* Document text
::::

# Inheritance of many large woodturning blanks



## cath caesar (16 Jul 2013)

Hi folks!
I've joined this forum because I have inherited some wood turning blanks. When I say some I mean a lot. My dad was a keen turner who owned a VB36 (his pride and joy) and a graduate. (Both of which have been sold to new owners so settle down) So when I say a lot what are you imagining? A tea chest? Two tea chests? Maybe a trailer load. Well we brought it all back on two trailers. One flat bed trailer with 7 x one tonne bags full (the sort you get sand delivered in) and a 8' car trailer.
I need advice, how to sell it, how to identify it, how to price it. If anyone out there has any thoughts I would appreciate them.

Ta


----------



## Kalimna (16 Jul 2013)

I suspect there are many on here who would snap at the chance of delving through the bags. As you have a large number to sell on, the easiest way would probably be via ebay with each bag being a separate lot. However, you are unlikely to obtain reasonable value for that.
On the assumption that the blanks do not have labels on them, perhaps going through a bag at a time and organising the blanks via similar colour/textures and taking a few photos of them which could be posted up here. Plenty of folk will be happy to offer an opinion on identity of wood. Price is based on a few things, but primarily species and size.
Good luck,
Adam


----------



## RogerP (17 Jul 2013)

Have you tried approaching any of the wood-turning specialist businesses? You have such a huge amount they may even offer to visit and quote. Just an idea but worth a few phone calls I'd have thought.


----------



## paulm (17 Jul 2013)

Try approaching a local woodturning club or two for advice/interest also perhaps as well as RogerP's idea?

Cheers, Paul


----------



## Random Orbital Bob (17 Jul 2013)

+1 to Pauls ideas about wood turning club. The one I recently joined has an auction once a year and blanks of that nature would get snapped up. In that environment (depending on size and species) you're probably looking at somewhere between £1 and £3 per blank.

But if there are some larger exotics or burr's....would have more value.


----------



## yorkshirepudding (17 Jul 2013)

You are a bit far from our club where I have no doubt you could sell ALL your blanks. We are a large club with 17 lathes and we turn 6 days a week, so plenty of scope there. But distance is a discouraging factor.
If there is a similar club near you I would give them a call.
One other option would be to take a stall at one of the woodworking shows. It would be more satisfactory, I imagine to sell all your stock at one go.


----------



## cath caesar (17 Jul 2013)

::::

* Record list
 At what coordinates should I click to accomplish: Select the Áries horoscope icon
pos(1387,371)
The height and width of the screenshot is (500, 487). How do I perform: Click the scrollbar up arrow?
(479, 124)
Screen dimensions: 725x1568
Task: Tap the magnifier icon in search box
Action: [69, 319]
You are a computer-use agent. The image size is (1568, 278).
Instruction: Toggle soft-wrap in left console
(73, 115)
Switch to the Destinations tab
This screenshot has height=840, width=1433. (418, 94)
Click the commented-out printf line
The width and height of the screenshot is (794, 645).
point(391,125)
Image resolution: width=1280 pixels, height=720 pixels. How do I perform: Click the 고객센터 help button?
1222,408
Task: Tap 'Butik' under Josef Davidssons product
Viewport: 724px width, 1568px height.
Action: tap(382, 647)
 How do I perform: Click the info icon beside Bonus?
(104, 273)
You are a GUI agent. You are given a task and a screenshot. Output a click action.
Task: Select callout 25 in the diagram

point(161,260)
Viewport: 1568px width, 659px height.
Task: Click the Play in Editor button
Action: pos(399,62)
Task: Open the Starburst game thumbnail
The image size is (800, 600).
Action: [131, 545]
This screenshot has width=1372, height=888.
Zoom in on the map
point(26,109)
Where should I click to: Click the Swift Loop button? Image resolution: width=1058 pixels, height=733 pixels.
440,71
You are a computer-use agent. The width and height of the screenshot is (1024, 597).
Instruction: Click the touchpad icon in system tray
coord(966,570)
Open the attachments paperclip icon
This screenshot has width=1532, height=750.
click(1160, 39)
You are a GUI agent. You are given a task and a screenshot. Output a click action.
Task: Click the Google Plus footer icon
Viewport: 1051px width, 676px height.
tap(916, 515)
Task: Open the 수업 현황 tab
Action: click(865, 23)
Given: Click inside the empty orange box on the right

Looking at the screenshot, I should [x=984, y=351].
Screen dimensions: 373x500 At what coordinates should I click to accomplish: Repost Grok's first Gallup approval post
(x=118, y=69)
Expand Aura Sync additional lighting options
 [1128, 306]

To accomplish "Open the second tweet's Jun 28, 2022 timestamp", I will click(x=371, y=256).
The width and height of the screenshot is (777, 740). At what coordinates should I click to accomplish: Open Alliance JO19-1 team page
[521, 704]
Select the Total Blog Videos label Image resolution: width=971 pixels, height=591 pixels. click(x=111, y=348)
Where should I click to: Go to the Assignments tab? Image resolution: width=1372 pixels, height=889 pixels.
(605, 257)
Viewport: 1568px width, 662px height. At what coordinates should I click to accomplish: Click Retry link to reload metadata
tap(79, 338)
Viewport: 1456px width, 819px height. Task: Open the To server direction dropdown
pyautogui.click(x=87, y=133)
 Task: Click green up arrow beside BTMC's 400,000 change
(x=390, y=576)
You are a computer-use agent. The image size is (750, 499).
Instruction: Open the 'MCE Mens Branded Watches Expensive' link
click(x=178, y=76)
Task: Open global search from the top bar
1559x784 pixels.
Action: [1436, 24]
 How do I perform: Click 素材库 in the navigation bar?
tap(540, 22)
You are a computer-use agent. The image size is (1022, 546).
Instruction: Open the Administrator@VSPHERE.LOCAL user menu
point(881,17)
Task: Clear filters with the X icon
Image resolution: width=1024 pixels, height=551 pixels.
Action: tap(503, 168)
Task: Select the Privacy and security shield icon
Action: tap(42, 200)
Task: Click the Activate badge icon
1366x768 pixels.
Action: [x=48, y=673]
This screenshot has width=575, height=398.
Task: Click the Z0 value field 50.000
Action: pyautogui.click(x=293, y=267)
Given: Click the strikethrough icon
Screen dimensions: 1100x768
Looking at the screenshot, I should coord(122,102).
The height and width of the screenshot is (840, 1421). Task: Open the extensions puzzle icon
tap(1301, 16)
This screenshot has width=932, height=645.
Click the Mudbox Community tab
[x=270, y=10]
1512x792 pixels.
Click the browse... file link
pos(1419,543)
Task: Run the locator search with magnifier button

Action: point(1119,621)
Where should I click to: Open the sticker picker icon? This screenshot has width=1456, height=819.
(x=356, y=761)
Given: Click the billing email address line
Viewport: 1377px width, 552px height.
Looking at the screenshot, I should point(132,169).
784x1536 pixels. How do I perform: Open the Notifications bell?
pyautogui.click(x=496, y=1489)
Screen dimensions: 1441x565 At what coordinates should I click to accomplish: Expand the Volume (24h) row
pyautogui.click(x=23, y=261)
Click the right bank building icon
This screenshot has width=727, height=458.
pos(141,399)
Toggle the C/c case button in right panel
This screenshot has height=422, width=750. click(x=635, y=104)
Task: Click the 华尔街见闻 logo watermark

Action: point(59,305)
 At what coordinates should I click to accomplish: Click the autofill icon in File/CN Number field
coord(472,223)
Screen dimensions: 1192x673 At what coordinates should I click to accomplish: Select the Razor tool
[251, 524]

::::

* Objectives
1. In the woodturning blanks thread, how many lathes does yorkshirepudding's club have?
2. Carry the woodturning blanks thread on from the point where it stops.
The rows aren't needed for anything here.

* Answers given
1. 17 lathes.

2.
Have just come in from sorting through bags and found all your great advice. I have spent the last few days sorting through the bags. Its kind of compulsive matching them all up. I know I have loads of Yew and Oak and Rhododendron and Cherry! Lots of the Oak is burr oak. I also have Monkey puzzle sliced so you get all the knots in a circle. Huge.
On a smaller scale I have just turned a knobbly thing! to see what it is. I thought it was cherry burr but I think it is Apple. Its beautiful.
I'm new to the forum set up. If I take photos to show you do I add them where it says 'file name'?


----------



## Robbo3 (17 Jul 2013)

If you are in Wiltshire, the Kennet & Avon club meets at Trowbridge
- http://www.kennetandavonwoodturners.co. ... ut_Us.html
or
Wiltshire North - http://www.woodturning.btck.co.uk/

HTH


----------



## cath caesar (17 Jul 2013)

Some photos! Third time lucky. 256kb is tiny!!!


----------



## finneyb (17 Jul 2013)

Cath,

AWGB http://www.woodturners.co.uk/seminar2013.php is having its 2013 International Seminar at Loughboro University 9-11 August. I'm not sure of the numbers attending but it will be the largest event in the UK. They will have vendor stalls - either become a vendor OR ask AWGB which vendors are selling wood and then contact them to buy from you wholesale.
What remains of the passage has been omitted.